**Exercise objective:**
Convert the items below into a JSON list of strings, with one string for each line and blank lines omitted.

--- --- ---

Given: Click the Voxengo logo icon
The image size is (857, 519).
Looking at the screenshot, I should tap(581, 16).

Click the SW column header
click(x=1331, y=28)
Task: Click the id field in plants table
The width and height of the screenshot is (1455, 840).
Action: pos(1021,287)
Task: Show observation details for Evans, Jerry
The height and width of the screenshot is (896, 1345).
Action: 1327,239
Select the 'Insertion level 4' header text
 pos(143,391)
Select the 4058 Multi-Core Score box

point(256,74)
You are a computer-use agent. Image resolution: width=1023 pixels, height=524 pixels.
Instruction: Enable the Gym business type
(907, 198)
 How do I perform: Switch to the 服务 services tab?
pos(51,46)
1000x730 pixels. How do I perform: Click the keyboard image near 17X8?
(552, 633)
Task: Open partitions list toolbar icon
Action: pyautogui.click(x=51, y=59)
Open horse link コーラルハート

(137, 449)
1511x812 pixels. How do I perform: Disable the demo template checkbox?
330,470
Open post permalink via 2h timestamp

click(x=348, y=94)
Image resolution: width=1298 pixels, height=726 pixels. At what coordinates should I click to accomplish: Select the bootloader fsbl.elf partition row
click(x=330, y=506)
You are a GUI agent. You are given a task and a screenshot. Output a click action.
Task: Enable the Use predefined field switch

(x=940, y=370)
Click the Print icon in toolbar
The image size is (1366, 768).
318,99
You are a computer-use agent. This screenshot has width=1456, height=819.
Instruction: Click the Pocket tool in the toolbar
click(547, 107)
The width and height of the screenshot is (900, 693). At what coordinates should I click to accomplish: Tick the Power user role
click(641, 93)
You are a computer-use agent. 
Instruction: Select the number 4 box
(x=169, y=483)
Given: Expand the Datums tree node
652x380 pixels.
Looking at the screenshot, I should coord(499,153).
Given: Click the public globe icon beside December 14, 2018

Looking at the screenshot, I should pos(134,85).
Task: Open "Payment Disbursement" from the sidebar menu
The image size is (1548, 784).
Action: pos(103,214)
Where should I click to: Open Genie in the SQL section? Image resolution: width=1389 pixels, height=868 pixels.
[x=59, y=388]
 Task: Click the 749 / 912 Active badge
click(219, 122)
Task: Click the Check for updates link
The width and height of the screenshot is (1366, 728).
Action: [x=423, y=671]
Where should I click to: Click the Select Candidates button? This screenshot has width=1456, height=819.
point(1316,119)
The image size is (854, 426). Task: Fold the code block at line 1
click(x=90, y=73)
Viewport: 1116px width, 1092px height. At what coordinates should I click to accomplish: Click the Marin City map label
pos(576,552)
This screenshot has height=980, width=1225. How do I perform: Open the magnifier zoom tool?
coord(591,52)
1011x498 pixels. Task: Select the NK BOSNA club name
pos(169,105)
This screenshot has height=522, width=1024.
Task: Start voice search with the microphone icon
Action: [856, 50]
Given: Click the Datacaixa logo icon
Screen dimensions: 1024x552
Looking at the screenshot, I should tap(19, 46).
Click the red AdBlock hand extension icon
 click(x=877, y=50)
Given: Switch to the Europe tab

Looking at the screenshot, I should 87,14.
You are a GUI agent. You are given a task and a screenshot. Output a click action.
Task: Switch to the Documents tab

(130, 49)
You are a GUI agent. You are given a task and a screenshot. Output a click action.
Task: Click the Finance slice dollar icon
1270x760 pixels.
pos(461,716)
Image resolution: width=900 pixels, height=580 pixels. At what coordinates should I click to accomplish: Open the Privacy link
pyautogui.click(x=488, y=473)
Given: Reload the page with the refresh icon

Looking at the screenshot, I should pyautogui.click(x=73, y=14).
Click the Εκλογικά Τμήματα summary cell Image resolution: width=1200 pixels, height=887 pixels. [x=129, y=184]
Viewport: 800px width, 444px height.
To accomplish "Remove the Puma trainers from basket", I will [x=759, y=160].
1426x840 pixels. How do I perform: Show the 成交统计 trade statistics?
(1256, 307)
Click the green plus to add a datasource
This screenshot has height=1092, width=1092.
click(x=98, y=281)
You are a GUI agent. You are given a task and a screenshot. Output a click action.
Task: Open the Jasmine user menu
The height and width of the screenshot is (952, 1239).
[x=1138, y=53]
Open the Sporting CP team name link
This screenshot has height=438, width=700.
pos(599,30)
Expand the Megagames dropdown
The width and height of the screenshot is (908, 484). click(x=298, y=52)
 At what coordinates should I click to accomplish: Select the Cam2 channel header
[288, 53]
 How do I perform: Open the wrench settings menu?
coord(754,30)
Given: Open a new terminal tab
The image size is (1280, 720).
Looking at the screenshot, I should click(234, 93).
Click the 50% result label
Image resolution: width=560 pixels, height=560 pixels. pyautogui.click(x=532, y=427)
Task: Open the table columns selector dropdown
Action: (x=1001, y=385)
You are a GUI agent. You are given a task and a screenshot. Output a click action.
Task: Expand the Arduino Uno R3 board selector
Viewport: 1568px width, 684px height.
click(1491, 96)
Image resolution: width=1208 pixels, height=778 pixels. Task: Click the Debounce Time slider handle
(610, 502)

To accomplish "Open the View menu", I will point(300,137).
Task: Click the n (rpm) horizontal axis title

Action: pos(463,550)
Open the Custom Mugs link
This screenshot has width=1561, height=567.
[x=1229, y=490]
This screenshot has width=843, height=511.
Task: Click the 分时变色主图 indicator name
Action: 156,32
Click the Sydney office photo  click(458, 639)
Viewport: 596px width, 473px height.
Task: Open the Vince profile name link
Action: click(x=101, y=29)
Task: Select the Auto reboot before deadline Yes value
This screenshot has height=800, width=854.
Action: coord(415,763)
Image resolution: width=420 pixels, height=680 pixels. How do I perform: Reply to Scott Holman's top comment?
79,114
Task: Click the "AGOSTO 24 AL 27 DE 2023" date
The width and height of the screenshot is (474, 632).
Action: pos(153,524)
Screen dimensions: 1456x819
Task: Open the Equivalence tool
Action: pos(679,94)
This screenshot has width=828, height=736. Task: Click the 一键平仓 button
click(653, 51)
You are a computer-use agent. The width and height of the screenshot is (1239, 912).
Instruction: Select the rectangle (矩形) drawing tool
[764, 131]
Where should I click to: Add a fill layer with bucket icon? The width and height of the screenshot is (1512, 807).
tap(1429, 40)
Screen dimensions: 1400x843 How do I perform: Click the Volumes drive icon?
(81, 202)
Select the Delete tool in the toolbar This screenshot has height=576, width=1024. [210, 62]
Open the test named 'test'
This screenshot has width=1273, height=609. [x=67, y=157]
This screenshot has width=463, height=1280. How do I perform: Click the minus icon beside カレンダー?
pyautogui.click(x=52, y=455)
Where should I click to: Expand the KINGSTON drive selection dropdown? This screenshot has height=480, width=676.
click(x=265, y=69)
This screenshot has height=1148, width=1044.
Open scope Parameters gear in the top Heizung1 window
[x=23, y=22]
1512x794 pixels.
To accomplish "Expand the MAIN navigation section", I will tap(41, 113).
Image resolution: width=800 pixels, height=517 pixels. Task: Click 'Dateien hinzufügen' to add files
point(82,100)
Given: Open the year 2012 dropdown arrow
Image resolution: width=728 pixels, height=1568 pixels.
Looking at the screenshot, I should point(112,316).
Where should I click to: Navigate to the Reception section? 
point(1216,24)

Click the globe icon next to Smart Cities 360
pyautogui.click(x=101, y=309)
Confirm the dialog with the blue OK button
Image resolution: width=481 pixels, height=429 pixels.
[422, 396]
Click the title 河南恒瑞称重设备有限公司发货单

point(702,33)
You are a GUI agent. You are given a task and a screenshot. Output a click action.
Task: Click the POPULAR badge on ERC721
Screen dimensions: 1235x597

--- --- ---

**Task answer:**
[
  "Given: Click the Voxengo logo icon",
  "The image size is (857, 519).",
  "Looking at the screenshot, I should tap(581, 16).",
  "Click the SW column header",
  "click(x=1331, y=28)",
  "Task: Click the id field in plants table",
  "The width and height of the screenshot is (1455, 840).",
  "Action: pos(1021,287)",
  "Task: Show observation details for Evans, Jerry",
  "The height and width of the screenshot is (896, 1345).",
  "Action: 1327,239",
  "Select the 'Insertion level 4' header text",
  " pos(143,391)",
  "Select the 4058 Multi-Core Score box",
  "point(256,74)",
  "You are a computer-use agent. Image resolution: width=1023 pixels, height=524 pixels.",
  "Instruction: Enable the Gym business type",
  "(907, 198)",
  " How do I perform: Switch to the 服务 services tab?",
  "pos(51,46)",
  "1000x730 pixels. How do I perform: Click the keyboard image near 17X8?",
  "(552, 633)",
  "Task: Open partitions list toolbar icon",
  "Action: pyautogui.click(x=51, y=59)",
  "Open horse link コーラルハート",
  "(137, 449)",
  "1511x812 pixels. How do I perform: Disable the demo template checkbox?",
  "330,470",
  "Open post permalink via 2h timestamp",
  "click(x=348, y=94)",
  "Image resolution: width=1298 pixels, height=726 pixels. At what coordinates should I click to accomplish: Select the bootloader fsbl.elf partition row",
  "click(x=330, y=506)",
  "You are a GUI agent. You are given a task and a screenshot. Output a click action.",
  "Task: Enable the Use predefined field switch",
  "(x=940, y=370)",
  "Click the Print icon in toolbar",
  "The image size is (1366, 768).",
  "318,99",
  "You are a computer-use agent. This screenshot has width=1456, height=819.",
  "Instruction: Click the Pocket tool in the toolbar",
  "click(547, 107)",
  "The width and height of the screenshot is (900, 693). At what coordinates should I click to accomplish: Tick the Power user role",
  "click(641, 93)",
  "You are a computer-use agent. ",
  "Instruction: Select the number 4 box",
  "(x=169, y=483)",
  "Given: Expand the Datums tree node",
  "652x380 pixels.",
  "Looking at the screenshot, I should coord(499,153).",
  "Given: Click the public globe icon beside December 14, 2018",
  "Looking at the screenshot, I should pos(134,85).",
  "Task: Open \"Payment Disbursement\" from the sidebar menu",
  "The image size is (1548, 784).",
  "Action: pos(103,214)",
  "Where should I click to: Open Genie in the SQL section? Image resolution: width=1389 pixels, height=868 pixels.",
  "[x=59, y=388]",
  " Task: Click the 749 / 912 Active badge",
  "click(219, 122)",
  "Task: Click the Check for updates link",
  "The width and height of the screenshot is (1366, 728).",
  "Action: [x=423, y=671]",
  "Where should I click to: Click the Select Candidates button? This screenshot has width=1456, height=819.",
  "point(1316,119)",
  "The image size is (854, 426). Task: Fold the code block at line 1",
  "click(x=90, y=73)",
  "Viewport: 1116px width, 1092px height. At what coordinates should I click to accomplish: Click the Marin City map label",
  "pos(576,552)",
  "This screenshot has height=980, width=1225. How do I perform: Open the magnifier zoom tool?",
  "coord(591,52)",
  "1011x498 pixels. Task: Select the NK BOSNA club name",
  "pos(169,105)",
  "This screenshot has height=522, width=1024.",
  "Task: Start voice search with the microphone icon",
  "Action: [856, 50]",
  "Given: Click the Datacaixa logo icon",
  "Screen dimensions: 1024x552",
  "Looking at the screenshot, I should tap(19, 46).",
  "Click the red AdBlock hand extension icon",
  " click(x=877, y=50)",
  "Given: Switch to the Europe tab",
  "Looking at the screenshot, I should 87,14.",
  "You are a GUI agent. You are given a task and a screenshot. Output a click action.",
  "Task: Switch to the Documents tab",
  "(130, 49)",
  "You are a GUI agent. You are given a task and a screenshot. Output a click action.",
  "Task: Click the Finance slice dollar icon",
  "1270x760 pixels.",
  "pos(461,716)",
  "Image resolution: width=900 pixels, height=580 pixels. At what coordinates should I click to accomplish: Open the Privacy link",
  "pyautogui.click(x=488, y=473)",
  "Given: Reload the page with the refresh icon",
  "Looking at the screenshot, I should pyautogui.click(x=73, y=14).",
  "Click the Εκλογικά Τμήματα summary cell Image resolution: width=1200 pixels, height=887 pixels. [x=129, y=184]",
  "Viewport: 800px width, 444px height.",
  "To accomplish \"Remove the Puma trainers from basket\", I will [x=759, y=160].",
  "1426x840 pixels. How do I perform: Show the 成交统计 trade statistics?",
  "(1256, 307)",
  "Click the green plus to add a datasource",
  "This screenshot has height=1092, width=1092.",
  "click(x=98, y=281)",
  "You are a GUI agent. You are given a task and a screenshot. Output a click action.",
  "Task: Open the Jasmine user menu",
  "The height and width of the screenshot is (952, 1239).",
  "[x=1138, y=53]",
  "Open the Sporting CP team name link",
  "This screenshot has height=438, width=700.",
  "pos(599,30)",
  "Expand the Megagames dropdown",
  "The width and height of the screenshot is (908, 484). click(x=298, y=52)",
  " At what coordinates should I click to accomplish: Select the Cam2 channel header",
  "[288, 53]",
  " How do I perform: Open the wrench settings menu?",
  "coord(754,30)",
  "Given: Open a new terminal tab",
  "The image size is (1280, 720).",
  "Looking at the screenshot, I should click(234, 93).",
  "Click the 50% result label",
  "Image resolution: width=560 pixels, height=560 pixels. pyautogui.click(x=532, y=427)",
  "Task: Open the table columns selector dropdown",
  "Action: (x=1001, y=385)",
  "You are a GUI agent. You are given a task and a screenshot. Output a click action.",
  "Task: Expand the Arduino Uno R3 board selector",
  "Viewport: 1568px width, 684px height.",
  "click(1491, 96)",
  "Image resolution: width=1208 pixels, height=778 pixels. Task: Click the Debounce Time slider handle",
  "(610, 502)",
  "To accomplish \"Open the View menu\", I will point(300,137).",
  "Task: Click the n (rpm) horizontal axis title",
  "Action: pos(463,550)",
  "Open the Custom Mugs link",
  "This screenshot has width=1561, height=567.",
  "[x=1229, y=490]",
  "This screenshot has width=843, height=511.",
  "Task: Click the 分时变色主图 indicator name",
  "Action: 156,32",
  "Click the Sydney office photo  click(458, 639)",
  "Viewport: 596px width, 473px height.",
  "Task: Open the Vince profile name link",
  "Action: click(x=101, y=29)",
  "Task: Select the Auto reboot before deadline Yes value",
  "This screenshot has height=800, width=854.",
  "Action: coord(415,763)",
  "Image resolution: width=420 pixels, height=680 pixels. How do I perform: Reply to Scott Holman's top comment?",
  "79,114",
  "Task: Click the \"AGOSTO 24 AL 27 DE 2023\" date",
  "The width and height of the screenshot is (474, 632).",
  "Action: pos(153,524)",
  "Screen dimensions: 1456x819",
  "Task: Open the Equivalence tool",
  "Action: pos(679,94)",
  "This screenshot has width=828, height=736. Task: Click the 一键平仓 button",
  "click(653, 51)",
  "You are a computer-use agent. The width and height of the screenshot is (1239, 912).",
  "Instruction: Select the rectangle (矩形) drawing tool",
  "[764, 131]",
  "Where should I click to: Add a fill layer with bucket icon? The width and height of the screenshot is (1512, 807).",
  "tap(1429, 40)",
  "Screen dimensions: 1400x843 How do I perform: Click the Volumes drive icon?",
  "(81, 202)",
  "Select the Delete tool in the toolbar This screenshot has height=576, width=1024. [210, 62]",
  "Open the test named 'test'",
  "This screenshot has width=1273, height=609. [x=67, y=157]",
  "This screenshot has width=463, height=1280. How do I perform: Click the minus icon beside カレンダー?",
  "pyautogui.click(x=52, y=455)",
  "Where should I click to: Expand the KINGSTON drive selection dropdown? This screenshot has height=480, width=676.",
  "click(x=265, y=69)",
  "This screenshot has height=1148, width=1044.",
  "Open scope Parameters gear in the top Heizung1 window",
  "[x=23, y=22]",
  "1512x794 pixels.",
  "To accomplish \"Expand the MAIN navigation section\", I will tap(41, 113).",
  "Image resolution: width=800 pixels, height=517 pixels. Task: Click 'Dateien hinzufügen' to add files",
  "point(82,100)",
  "Given: Open the year 2012 dropdown arrow",
  "Image resolution: width=728 pixels, height=1568 pixels.",
  "Looking at the screenshot, I should point(112,316).",
  "Where should I click to: Navigate to the Reception section? ",
  "point(1216,24)",
  "Click the globe icon next to Smart Cities 360",
  "pyautogui.click(x=101, y=309)",
  "Confirm the dialog with the blue OK button",
  "Image resolution: width=481 pixels, height=429 pixels.",
  "[422, 396]",
  "Click the title 河南恒瑞称重设备有限公司发货单",
  "point(702,33)",
  "You are a GUI agent. You are given a task and a screenshot. Output a click action.",
  "Task: Click the POPULAR badge on ERC721",
  "Screen dimensions: 1235x597"
]